La banderole affichait le message en anglais : « War. Greed. Energy Crisis. What’s there to celebrate? » (« Guerre. Cupidité. Crise énergétique. Qu’y a-t-il à célébrer ? »).
Selon Greenpeace, cette action entendait dénoncer « l’agenda politique et économique » de l’administration Trump, dans un contexte où plusieurs responsables belges et internationaux sont attendus aux festivités organisées à Bruxelles. Le Premier ministre Bart De Wever (N-VA), le secrétaire général de l’Otan Mark Rutte ainsi que de nombreux invités de marque doivent notamment participer aux célébrations.

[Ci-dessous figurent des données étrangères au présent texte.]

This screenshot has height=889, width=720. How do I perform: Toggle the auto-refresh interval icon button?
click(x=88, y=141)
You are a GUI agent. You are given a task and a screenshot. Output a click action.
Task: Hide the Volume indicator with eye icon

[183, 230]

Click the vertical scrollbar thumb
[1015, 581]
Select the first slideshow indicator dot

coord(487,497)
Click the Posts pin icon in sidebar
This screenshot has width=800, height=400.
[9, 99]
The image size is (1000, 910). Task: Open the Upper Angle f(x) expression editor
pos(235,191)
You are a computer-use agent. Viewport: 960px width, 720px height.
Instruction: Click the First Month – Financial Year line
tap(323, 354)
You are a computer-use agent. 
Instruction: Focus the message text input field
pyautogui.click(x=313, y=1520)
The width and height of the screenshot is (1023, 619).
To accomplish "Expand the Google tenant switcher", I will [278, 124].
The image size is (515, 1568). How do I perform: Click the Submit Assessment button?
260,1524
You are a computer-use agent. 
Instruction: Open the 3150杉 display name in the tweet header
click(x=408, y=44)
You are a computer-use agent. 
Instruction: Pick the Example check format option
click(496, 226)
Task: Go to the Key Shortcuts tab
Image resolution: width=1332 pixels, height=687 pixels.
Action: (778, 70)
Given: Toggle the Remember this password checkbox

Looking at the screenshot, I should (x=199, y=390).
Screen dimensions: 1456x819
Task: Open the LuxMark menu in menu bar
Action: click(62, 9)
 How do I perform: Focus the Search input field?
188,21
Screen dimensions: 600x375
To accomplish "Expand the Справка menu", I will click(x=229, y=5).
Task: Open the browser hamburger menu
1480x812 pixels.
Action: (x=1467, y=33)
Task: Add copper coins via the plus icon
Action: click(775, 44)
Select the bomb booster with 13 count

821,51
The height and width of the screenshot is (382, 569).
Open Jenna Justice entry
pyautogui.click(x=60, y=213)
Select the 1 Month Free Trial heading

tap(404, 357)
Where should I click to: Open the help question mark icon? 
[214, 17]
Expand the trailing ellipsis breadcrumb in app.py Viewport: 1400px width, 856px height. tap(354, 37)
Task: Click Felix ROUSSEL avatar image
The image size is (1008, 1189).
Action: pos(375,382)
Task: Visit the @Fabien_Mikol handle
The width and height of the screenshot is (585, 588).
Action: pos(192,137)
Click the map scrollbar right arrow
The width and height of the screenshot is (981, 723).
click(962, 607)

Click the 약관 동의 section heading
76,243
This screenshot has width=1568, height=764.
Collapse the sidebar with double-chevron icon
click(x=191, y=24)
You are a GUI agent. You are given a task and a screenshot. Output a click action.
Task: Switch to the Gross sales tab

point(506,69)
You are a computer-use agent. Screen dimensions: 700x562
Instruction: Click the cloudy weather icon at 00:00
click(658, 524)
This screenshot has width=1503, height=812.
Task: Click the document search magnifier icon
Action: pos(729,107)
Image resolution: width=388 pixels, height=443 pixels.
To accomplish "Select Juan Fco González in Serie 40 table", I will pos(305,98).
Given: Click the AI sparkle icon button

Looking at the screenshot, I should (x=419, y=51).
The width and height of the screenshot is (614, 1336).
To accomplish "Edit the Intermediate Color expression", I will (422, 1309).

« Alors qu’une vague de chaleur historique et meurtrière frappe notre pays, il est honteux que nos autorités déroulent le tapis rouge à une administration ouvertement climato-sceptique et organisent cette célébration fastueuse », a déclaré Nadia Cornejo, porte-parole de Greenpeace Belgique.
L’organisation environnementale estime que la politique étrangère de l’administration Trump « déstabilise la géopolitique mondiale » et critique son programme de « domination énergétique », qu’elle accuse d’alimenter les conflits, d’aggraver la crise énergétique mondiale et d’affaiblir la coopération internationale.
Greenpeace s’inquiète également de la dépendance croissante de plusieurs pays européens au gaz de schiste importé des États-Unis. « Continuer à caresser l’administration Trump dans le sens du poil met en péril nos ambitions climatiques de l’UE et notre indépendance face aux tyrans », a conclu Nadia Cornejo.